Cheryl Clark, for HealthLeaders Media, April 5, 2012

Problem Extends Beyond CMS
The problem isn't just with CMS. It rests with other quality organizations, as well, that have dragged their feet in giving more reliable heart care measure sets credence. The National Quality Forum, the organization that endorses measures that CMS and other payers use to measure quality, "is behind the times as well," Fonarow says.

"In an ideal world, you'd have a harmonized set of measures that are reflective of the current state of knowledge. They'd be most focused on those areas where there are the greatest treatment gaps and variation and disparities in care," he says.

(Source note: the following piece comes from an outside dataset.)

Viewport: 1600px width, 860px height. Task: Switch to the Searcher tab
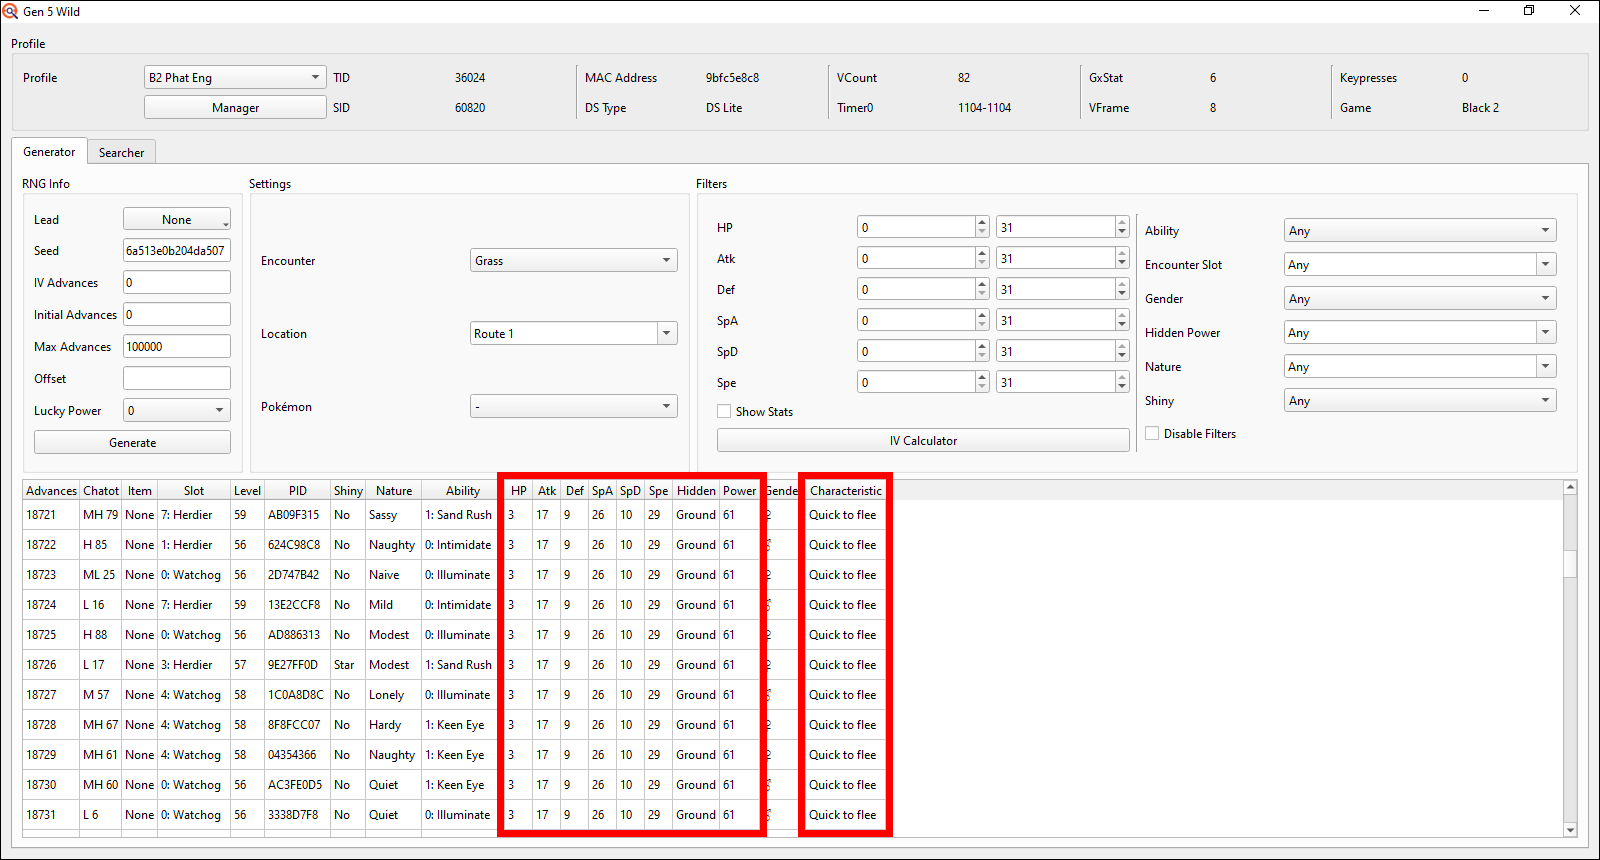coord(121,153)
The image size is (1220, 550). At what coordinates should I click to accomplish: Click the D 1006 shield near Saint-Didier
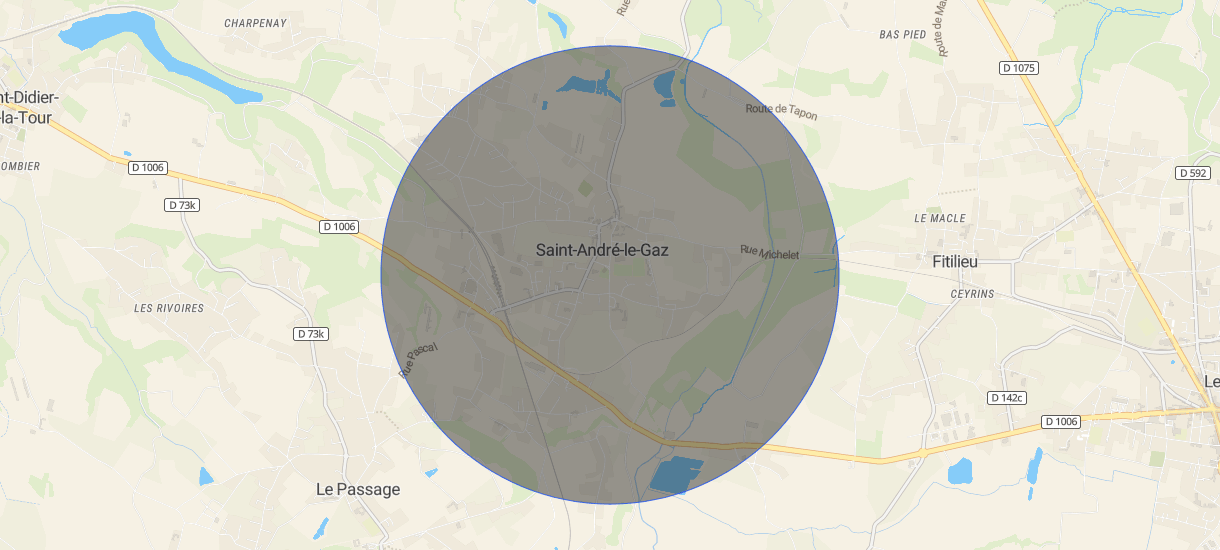(148, 168)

Fonarow acknowledges that it was important for payers, especially CMS, to start measuring quality when it did. Hospitals needed to be accountable. And the movement had to start somewhere. But time has passed, and CMS needs to be clear that longer life, not process measure scores, is the more desired result.

Fonarow and Eric Peterson, MD, of Duke University School of Medicine, have been pointing out the disconnect between performance measures and outcomes since 2009, when they wrote a Commentary in the Journal of the American Medical Association.

5 Measures Proven to Reduce Mortality in Heart Failure Patients
Besides statin medications, Fonarow lists five other treatments that are proven to reduce mortality in appropriate heart failure patients, but aren't in the CMS measure sets.

  1. Giving beta blockers at discharge.
  2. Giving aldosterone antagonist medication at discharge.
  3. Offering cardiac resyncronization therapy or CRT at discharge.
  4. Implanting cardioverter defibrillators to patients at risk for sudden arrythmia or tachycardia.
  5. Giving hydralazine-nitrate combination at hospital discharge for eligible patients who are African-American.